Et non seulement six mois, mais combien d’années de lecture, de recherche, d’écriture d’articles? L’ouvrage part jeudi chez l’imprimeur, et une page massive se tourne.

Non pas que j’entende cesser là mes recherches sur le merveilleux: j’ai déjà trois « petits maîtres » en chantier pour la revue Faeries, un article à terminer pour un bouquin de chez Autrement, une conférence à rédiger pour le colloque de Nice… Mais tout de même, ainsi le principal est fait. J’y rêvais depuis très longtemps, à ce Panorama illustré de la fantasy & du merveilleux. Déjà à l’époque de Cartographie du merveilleux: Gilles Dumay, sachant que je songeais à un gros pavé sur la fantasy, un peu du genre de l’histoire de la SF par Sadoul, m’avait proposé d’en faire d’ores et déjà une sorte de résumé, une version « petit guide ».

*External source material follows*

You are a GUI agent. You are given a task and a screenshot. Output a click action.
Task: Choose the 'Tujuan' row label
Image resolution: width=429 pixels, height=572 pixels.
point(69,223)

Tiens, hier soir j’ai revu Brisby & le secret de Nimh, admirable petit joyau d’animation. Et en achetant un loukhoum à l’épicerie arabe, j’ai repensé automatiquement à cette scène du début du Lion et la Sorcière blanche de C.S. Lewis, lorsqu’Edmund trahit sa famille pour un turkish delight… Gravement contaminé au merveilleux, je suis!

#635

Distractions estivales…

Vu le deuxième film d’Harry Potter. Je n’ai pas vu le premier & n’en ai pas spécialement envie, mais puisqu’on m’avait prêté celui-ci… Et en définitive je ne regrette pas: sympa. Pas génial, mais bien fichu, fidèle, amusant comme tout. Un divertissement pas bête, qui restitue agréablement la magie des livres de J.K. Rowling.

Vu aussi La Prophétie des grenouilles, un beau dessin animé français, pour les petits. Vraiment pour les petits: limite chiant pour les grands, par endroits. Mais ni sot ni gnangnan, un scénario plutôt fûté. Enfin, je vais l’offrir à ma filleule, que je néglige beaucoup trop. Et puis c’était joli & rigolo, ça ressemble à des dessins de Rémi Courgeon qui bougeraient, c’est chouette.

#634

Un correspondant, bibliothécaire à Marseille, m’a envoyé la photocopie d’un intéressant article de Roger Bozzetto: « William Morris et la naissance des mondes de fantasy ». Paru dans une revue universaitaire de Valenciennes.

Très intéressant, oui, car primo il n’est pas si fréquent que la critique en général, et les universitaires en particulier, parlent de la fantasy. Secundo, parce que j’y constate avec une certaine satisfaction que Bozzetto aussi utilise volontiers le terme « merveilleux » comme équivalent de « fantasy ».

Là où le bas blesse, cependant, c’est lorsque Bozzetto écrit: « William Morris est considéré par tous les critiques comme le premier écrivain qui ait sciemment composé des textes qui relèvent de ce qu’on désignera comme fantasy. »

I beg your pardon? Tous les critiques? Contre-vérité flagrante, voilà qui est parfaitement absurde: les romans de Morris, The Wood Beyond the World et The Well at the World’s End, datent respectivement de 1895 et 1896. Ce sont assurément des précurseurs de la fantasy.

Seulement voilà: et George MacDonald? Phantastes date de 1858, et Lilith de 1895. Quant à ses romans pour la jeunesse, qui présentent plus fortement encore toutes les caractéristiques de la fantasy telle qu’on l’entend depuis le succès international de Tolkien, ils sont de 1871 (At the Back of the North Wind), 1872 (The Princess and the Goblin) et 1883 (The Princess and Curdie).

Si ce n’est pas de l’antériorité, ça? 🙂

#633

Un joli lien: le site consacré (en anglais) à un ancien éditeur japonais pour la jeunesse. Voilà qui rejoint partiellement mes préoccupations du Panorama illustré de la fantasy & du merveilleux, mais d’un point de vue exotique. Il y a de vraiment très belles choses — dommage seulement qu’on ne puisse pas agrandir encore un peu plus chaque reproduction. J’adore particulièrement les vues urbaines/industrielles de Yasui Koyata.